『沈黙はあらゆるものの本源である。
今朝あなたが聞いた音楽は
沈黙の底からあなたに届き、
あなたは沈黙していたのでそれを聞いた。
そして音楽はさらに
沈黙の中であなたを超えて去っていった。
われわれが沈黙に耳を傾けないのは、
われわれの耳が
精神のざわめきでいっぱいになっているからである。
愛があってもそこに沈黙がなければ、
それは思考の手にかかって、
羨望をその基盤とするような文化を持ち、
人間の頭と手でこねあげられた神々を崇める社会の
なぐさみものにされてしまうのである。
沈黙はあなたのまわりーあなたの中、
そしてあなたのとなりにある。』
(「クリシュナムルティの瞑想録」平河出版)
沈黙とはただ単に、口を結んで言葉を発しないということではありません。
言葉には有声と無声の2種類があるわけですから、有声の沈黙だけでは片手落ちになります。
では無声の沈黙とは何を意味するのでしょうか?
人間は言葉でものを考えます。
ですからたとえ無言を貫いても、頭の中で何かを考えていたら、それは真の沈黙ではないことになります。つまり無声の沈黙とは、ヨーガスートラの説く「心の作用の止滅」に他ならないのです。

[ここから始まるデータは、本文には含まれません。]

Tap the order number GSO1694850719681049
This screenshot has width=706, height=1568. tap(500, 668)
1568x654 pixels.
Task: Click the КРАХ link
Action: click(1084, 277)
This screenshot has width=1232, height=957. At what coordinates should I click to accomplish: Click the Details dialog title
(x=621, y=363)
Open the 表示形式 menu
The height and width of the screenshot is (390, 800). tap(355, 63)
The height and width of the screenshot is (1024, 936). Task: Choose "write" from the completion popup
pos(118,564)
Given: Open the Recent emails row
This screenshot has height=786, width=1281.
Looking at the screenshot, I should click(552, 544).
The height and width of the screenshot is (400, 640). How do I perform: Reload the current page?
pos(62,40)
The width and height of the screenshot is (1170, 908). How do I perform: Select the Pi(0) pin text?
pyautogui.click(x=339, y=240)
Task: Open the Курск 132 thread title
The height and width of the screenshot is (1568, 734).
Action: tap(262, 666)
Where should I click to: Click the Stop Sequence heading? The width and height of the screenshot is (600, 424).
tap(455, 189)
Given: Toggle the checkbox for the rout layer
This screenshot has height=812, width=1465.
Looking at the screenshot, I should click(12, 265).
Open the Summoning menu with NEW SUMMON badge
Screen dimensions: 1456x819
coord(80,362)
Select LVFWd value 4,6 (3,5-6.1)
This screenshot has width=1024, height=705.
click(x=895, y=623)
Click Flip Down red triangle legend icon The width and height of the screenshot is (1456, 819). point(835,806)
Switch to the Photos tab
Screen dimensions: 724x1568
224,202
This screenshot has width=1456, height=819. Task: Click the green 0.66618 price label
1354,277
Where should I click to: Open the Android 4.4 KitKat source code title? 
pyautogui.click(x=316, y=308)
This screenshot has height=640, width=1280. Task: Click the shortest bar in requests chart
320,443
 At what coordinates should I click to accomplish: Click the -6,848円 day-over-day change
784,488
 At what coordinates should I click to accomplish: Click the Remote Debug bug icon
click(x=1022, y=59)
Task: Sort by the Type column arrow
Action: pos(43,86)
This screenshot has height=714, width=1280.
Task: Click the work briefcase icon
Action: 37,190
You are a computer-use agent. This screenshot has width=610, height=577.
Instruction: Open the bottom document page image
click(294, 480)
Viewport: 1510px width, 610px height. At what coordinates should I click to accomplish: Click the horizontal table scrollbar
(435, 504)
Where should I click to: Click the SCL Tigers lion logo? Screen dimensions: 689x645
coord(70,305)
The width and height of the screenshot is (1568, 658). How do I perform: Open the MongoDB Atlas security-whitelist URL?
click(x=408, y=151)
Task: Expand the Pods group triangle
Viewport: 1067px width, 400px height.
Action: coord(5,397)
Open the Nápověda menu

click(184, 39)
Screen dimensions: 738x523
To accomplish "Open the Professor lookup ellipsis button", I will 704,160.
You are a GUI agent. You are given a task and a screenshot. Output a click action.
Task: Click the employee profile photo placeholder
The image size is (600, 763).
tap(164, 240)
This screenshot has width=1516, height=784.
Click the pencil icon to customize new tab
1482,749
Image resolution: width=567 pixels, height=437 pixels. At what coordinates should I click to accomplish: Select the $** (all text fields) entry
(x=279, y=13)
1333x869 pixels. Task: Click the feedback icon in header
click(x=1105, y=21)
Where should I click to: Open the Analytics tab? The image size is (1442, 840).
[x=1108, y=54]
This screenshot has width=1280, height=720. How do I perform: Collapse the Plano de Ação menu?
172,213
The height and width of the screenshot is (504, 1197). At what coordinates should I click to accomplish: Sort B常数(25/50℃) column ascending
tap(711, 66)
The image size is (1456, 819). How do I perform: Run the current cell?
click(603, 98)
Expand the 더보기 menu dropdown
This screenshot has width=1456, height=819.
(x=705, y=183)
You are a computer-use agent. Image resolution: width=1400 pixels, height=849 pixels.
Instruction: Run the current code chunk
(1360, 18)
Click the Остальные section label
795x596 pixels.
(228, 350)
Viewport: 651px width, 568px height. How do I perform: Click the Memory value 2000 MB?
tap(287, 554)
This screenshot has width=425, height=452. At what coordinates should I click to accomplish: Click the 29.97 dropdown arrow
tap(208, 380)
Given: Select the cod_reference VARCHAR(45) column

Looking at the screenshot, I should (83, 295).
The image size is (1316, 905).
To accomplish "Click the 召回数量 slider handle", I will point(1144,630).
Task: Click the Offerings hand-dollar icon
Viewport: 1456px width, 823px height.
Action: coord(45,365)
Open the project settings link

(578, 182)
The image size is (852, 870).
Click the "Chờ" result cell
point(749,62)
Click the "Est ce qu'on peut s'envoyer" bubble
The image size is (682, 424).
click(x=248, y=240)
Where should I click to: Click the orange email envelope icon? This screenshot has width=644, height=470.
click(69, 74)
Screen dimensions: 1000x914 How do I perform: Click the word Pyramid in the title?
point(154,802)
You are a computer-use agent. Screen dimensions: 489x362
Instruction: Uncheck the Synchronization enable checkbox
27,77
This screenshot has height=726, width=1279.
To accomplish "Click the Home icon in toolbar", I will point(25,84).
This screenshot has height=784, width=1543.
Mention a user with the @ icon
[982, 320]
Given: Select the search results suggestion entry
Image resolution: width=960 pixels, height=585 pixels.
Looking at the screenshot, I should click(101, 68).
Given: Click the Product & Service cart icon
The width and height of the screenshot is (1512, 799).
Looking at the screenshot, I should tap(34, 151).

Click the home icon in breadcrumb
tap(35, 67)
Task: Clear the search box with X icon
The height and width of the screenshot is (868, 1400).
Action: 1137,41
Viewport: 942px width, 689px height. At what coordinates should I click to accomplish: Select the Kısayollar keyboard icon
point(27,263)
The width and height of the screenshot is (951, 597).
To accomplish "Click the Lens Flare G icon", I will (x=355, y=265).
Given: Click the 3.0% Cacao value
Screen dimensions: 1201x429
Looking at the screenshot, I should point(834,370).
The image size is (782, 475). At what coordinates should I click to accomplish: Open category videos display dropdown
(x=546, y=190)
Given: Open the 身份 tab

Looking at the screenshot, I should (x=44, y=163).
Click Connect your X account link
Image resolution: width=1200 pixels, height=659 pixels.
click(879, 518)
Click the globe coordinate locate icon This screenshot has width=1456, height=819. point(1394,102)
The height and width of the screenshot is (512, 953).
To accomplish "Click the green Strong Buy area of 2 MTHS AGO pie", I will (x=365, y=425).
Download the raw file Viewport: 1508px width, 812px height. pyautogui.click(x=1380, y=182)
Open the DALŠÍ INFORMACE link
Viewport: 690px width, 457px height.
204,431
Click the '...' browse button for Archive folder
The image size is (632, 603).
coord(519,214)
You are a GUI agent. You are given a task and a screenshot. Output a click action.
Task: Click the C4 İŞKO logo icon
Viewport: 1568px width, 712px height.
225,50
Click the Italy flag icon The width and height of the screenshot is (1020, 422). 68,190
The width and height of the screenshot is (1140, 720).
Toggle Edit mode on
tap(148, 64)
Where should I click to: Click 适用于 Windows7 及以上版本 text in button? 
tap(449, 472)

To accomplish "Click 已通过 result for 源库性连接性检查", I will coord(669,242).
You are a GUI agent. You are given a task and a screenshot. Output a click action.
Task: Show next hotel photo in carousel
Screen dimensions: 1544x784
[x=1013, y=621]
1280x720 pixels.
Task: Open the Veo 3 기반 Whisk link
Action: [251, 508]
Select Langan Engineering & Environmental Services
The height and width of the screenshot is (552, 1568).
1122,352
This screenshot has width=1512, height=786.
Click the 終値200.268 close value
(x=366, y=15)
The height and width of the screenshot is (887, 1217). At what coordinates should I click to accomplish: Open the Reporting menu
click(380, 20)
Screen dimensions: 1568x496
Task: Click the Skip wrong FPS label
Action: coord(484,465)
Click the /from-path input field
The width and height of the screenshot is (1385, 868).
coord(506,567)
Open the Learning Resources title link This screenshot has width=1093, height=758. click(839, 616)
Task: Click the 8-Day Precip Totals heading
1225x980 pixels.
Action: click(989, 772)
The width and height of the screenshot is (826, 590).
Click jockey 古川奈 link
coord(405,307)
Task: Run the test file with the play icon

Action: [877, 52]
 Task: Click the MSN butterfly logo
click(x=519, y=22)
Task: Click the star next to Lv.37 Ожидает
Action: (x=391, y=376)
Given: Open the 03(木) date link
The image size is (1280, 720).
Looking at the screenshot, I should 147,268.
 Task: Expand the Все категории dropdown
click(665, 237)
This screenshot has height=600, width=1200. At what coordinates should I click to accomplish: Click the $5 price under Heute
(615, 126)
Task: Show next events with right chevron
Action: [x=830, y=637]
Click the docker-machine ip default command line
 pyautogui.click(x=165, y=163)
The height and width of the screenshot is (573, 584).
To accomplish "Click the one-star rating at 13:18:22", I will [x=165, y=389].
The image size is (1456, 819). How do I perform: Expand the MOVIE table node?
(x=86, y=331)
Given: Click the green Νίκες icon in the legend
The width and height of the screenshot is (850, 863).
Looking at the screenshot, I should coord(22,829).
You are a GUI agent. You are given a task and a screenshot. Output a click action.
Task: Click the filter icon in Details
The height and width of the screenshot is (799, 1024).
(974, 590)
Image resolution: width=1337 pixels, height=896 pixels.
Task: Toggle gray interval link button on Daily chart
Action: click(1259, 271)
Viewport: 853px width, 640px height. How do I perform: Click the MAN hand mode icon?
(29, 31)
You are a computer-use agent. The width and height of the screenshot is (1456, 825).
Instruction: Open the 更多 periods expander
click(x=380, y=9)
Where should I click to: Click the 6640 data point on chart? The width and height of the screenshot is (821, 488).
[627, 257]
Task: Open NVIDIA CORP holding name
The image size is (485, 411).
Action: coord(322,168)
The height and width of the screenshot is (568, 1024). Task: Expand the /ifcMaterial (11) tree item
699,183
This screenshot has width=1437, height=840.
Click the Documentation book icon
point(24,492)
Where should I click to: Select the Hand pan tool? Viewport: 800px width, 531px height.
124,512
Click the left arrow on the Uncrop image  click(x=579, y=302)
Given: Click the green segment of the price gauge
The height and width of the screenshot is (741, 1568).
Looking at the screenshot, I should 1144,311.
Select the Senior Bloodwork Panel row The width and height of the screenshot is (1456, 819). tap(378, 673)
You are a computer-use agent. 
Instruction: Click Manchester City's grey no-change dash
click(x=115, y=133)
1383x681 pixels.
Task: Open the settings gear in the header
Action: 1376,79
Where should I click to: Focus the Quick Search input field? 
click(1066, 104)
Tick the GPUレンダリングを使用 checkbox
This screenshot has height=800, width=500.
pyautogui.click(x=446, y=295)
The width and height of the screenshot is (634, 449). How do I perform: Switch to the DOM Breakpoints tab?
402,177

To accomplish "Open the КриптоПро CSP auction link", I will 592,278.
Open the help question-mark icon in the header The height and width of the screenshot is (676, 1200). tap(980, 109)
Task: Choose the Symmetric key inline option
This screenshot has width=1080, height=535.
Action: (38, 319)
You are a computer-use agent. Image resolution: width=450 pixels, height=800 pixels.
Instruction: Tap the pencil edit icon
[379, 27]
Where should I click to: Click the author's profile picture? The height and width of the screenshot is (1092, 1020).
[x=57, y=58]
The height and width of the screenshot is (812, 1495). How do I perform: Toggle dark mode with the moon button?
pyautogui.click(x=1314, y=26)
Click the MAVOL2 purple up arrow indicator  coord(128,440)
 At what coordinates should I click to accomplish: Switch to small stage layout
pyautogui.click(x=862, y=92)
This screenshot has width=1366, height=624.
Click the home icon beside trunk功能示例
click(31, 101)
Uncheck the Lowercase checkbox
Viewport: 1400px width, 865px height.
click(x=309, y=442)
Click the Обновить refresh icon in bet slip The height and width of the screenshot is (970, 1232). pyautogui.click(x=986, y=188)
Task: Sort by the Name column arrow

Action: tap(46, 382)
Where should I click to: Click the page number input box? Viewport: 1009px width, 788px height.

思考が沈黙すれば、真我は自らの輝きを観照することができます。
それは自らの本源に回帰することを意味します。
愛とは、一霊四魂(プルシャ)の働きの一つです。
ですから「愛があってもそこに沈黙がなければ」というクリシュナムルティの指摘は、その通りだと思います。
瞑想の真髄は、真我に対峙する無形の瞑想にあります。